_DOCUMENT TEXT_.
* * * * *

Unleash Your Investing Power: Why the S&P 500 Is the Ultimate Growth Engine for Canadians

The S&P 500 Index remains a stalwart choice for investors that is still hard to beat. Here’s why.

| More on:

Throughout his illustrious career, Warren Buffett, the Oracle of Omaha, has imparted invaluable wisdom about investing strategies, but not all of it has been consistent with his unique value investing strategy,

Notably, in his 2014 letter to Berkshire Hathaway shareholders, he advised his trustees to invest most of his estate in a S&P 500 index fund upon his passing. This sage advice, which underscores the power and potential of the S&P 500 as a growth engine, is not only relevant for Americans but also Canadians.

Buffett himself emphasized the value of S&P 500’s diverse exposure and the hard-to-beat nature of its long-term returns. He even won a bet against notable hedge funds after claiming that they would lose to the index long term.

Let’s unpack why the S&P 500 might just be your best bet for achieving robust and sustainable financial growth.

It is highly diversified

The S&P 500 is a stellar representation of the U.S. equity market because of its comprehensive sector diversification. Currently, the index includes companies from all 11 sectors of the Global Industry Classification Standard (GICS).

But it’s not just any company that can earn a spot in the S&P 500. This illustrious index has a stringent selection process that ensures quality in its holdings, notably in the form of criteria for sufficient market capitalization and a long enough track record of positive earnings.

* * * * *

_LISTED ENTRIES_.
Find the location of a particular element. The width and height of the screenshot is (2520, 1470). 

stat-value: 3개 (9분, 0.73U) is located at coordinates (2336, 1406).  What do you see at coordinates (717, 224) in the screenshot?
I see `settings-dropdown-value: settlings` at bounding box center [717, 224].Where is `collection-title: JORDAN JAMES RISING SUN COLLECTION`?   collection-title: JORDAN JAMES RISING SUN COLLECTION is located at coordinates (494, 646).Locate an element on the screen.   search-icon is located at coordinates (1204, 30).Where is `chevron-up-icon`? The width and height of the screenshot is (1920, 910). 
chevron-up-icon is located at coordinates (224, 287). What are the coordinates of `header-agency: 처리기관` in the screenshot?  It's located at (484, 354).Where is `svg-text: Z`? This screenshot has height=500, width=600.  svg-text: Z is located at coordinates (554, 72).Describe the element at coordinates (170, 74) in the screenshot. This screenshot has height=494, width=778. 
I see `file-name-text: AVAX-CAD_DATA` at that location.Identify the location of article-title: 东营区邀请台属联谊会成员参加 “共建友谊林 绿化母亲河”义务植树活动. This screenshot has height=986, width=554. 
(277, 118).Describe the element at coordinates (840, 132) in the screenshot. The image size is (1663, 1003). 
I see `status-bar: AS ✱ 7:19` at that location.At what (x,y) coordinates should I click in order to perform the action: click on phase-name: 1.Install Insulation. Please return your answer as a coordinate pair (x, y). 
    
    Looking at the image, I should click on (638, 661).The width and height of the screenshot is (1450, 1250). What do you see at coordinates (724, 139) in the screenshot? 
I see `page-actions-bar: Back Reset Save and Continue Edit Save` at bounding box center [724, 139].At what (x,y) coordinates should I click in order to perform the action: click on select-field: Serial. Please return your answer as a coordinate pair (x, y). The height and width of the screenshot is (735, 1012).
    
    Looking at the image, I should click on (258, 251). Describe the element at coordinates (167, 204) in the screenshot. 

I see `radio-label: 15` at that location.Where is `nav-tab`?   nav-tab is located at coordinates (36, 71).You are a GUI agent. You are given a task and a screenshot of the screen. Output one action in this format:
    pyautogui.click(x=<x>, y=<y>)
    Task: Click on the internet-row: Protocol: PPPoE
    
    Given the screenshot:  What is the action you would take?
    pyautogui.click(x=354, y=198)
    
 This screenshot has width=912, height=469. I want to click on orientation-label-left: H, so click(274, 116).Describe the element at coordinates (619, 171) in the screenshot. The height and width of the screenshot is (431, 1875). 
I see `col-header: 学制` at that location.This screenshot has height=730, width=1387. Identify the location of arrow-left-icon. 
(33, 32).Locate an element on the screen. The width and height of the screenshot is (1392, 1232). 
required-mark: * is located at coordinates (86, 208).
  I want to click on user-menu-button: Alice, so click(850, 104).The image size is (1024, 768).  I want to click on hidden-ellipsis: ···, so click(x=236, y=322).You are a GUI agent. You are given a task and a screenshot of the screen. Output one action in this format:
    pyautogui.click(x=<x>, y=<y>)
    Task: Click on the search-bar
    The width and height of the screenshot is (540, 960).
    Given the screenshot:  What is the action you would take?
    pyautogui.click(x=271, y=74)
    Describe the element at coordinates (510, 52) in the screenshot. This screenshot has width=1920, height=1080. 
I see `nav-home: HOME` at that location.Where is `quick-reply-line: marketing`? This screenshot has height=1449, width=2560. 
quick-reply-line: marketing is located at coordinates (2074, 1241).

* * * * *

According to the S&P 500 article, what did Warren Buffett advise his trustees to do in his 2014 letter to Berkshire Hathaway shareholders?

_RESULT BELOW_.
Invest most of his estate in an S&P 500 index fund upon his passing.